EXTRAIT ::
Voilà où conduisent des complaisances mal entendues. Mme la duchesse d’Orléans n’a jamais eu ni prétendu qu’un tabouret devant les filles de France, même cadettes, même devant Mme la duchesse de Berry sa fille ; les princesses filles de Gaston pareillement devant Madame, ainsi que Mlle la duchesse d’Orléans, et Mlle depuis duchesse de Lorraine ; les princes et les princesses du sang n’ont jamais eu ni prétendu qu’un siège à dos, sans bras, devant les filles de Gaston, devant M. et Mme la duchesse d’Orléans, et devant Mlle depuis duchesse de Lorraine ; et ils veulent un fauteuil devant les têtes couronnées, et en particulier devant la petite reine d’Espagne, qui, sa couronne mise à part, est veuve d’un infant d’Espagne, c’est-àdire d’un fils de France, puisque, quand Philippe V n’auroit pas eu la couronne d’Espagne, il seroit fils de France, conséquemment son fils petit-fils de France, lequel remonte à la dignité, au rang, aux traitements de fils de France par la couronne de son père (et ont été mis et reconnus sur ce pied-là par Louis XIV, qui leur a envoyé le cordon bleu, dans le moment de leur naissance, qui ne se donne ainsi qu’aux seuls fils de France, et les a toujours regardés et traités en tout le reste comme fils de France). Comment ajuster cela avec ces prétentions de fauteuil, si on ne veut dire que la couronne d’Espagne ait dégradé les infants d’Espagne du rang et de la dignité qu’ils ont apportée en naissant, et qui a été anéantie par la seconde couronne de l’Europe ? Voilà un paradoxe bien étrange et toutefois bien littéral.

CONSIGNE :: Dans l'extrait, qu'est-ce que Louis XIV envoyait aux infants d'Espagne au moment de leur naissance ? Les données qui suivent n'ont aucun lien avec l'extrait.

DONNÉES ::
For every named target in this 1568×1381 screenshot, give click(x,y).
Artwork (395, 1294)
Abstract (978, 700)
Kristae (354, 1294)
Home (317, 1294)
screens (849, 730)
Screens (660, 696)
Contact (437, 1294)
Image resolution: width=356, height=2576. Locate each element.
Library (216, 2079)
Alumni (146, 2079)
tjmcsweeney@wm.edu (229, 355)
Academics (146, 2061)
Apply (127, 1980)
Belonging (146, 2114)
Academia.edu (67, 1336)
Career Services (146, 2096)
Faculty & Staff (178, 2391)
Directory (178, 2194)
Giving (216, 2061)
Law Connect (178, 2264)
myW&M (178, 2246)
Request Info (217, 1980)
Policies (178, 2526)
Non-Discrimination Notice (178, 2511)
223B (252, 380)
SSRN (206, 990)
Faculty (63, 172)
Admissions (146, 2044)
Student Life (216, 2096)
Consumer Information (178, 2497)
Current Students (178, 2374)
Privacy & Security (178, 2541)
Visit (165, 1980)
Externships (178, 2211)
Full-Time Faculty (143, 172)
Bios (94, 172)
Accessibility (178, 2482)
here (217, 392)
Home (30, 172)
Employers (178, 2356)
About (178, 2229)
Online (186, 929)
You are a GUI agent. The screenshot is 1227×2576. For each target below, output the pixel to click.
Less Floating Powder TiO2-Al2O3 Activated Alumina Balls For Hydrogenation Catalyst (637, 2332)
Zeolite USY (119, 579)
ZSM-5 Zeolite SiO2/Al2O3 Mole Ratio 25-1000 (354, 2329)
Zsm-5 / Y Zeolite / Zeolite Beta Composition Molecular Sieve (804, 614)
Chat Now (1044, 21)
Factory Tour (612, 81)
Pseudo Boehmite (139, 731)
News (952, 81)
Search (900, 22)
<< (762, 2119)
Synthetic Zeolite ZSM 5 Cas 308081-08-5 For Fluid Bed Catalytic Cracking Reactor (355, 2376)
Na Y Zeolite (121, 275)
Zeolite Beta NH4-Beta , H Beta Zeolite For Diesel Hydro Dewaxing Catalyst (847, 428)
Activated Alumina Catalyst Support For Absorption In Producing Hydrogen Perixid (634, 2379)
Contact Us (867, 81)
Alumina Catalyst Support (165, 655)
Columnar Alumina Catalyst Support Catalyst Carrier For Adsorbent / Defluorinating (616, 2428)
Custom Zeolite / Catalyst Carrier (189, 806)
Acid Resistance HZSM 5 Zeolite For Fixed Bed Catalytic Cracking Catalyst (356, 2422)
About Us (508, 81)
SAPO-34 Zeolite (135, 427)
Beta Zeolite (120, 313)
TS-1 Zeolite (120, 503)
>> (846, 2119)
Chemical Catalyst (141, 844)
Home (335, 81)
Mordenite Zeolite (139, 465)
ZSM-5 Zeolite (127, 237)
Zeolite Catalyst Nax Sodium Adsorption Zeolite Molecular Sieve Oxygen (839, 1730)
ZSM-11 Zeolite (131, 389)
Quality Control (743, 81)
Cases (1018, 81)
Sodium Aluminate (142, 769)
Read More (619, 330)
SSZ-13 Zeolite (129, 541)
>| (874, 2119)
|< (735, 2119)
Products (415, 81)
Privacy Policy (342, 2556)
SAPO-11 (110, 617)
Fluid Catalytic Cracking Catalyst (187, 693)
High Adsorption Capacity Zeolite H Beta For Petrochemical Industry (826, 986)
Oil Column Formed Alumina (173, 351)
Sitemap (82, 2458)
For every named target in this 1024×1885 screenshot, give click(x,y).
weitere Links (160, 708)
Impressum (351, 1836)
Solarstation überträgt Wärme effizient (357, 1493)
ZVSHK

SOLUTION :: Le cordon bleu.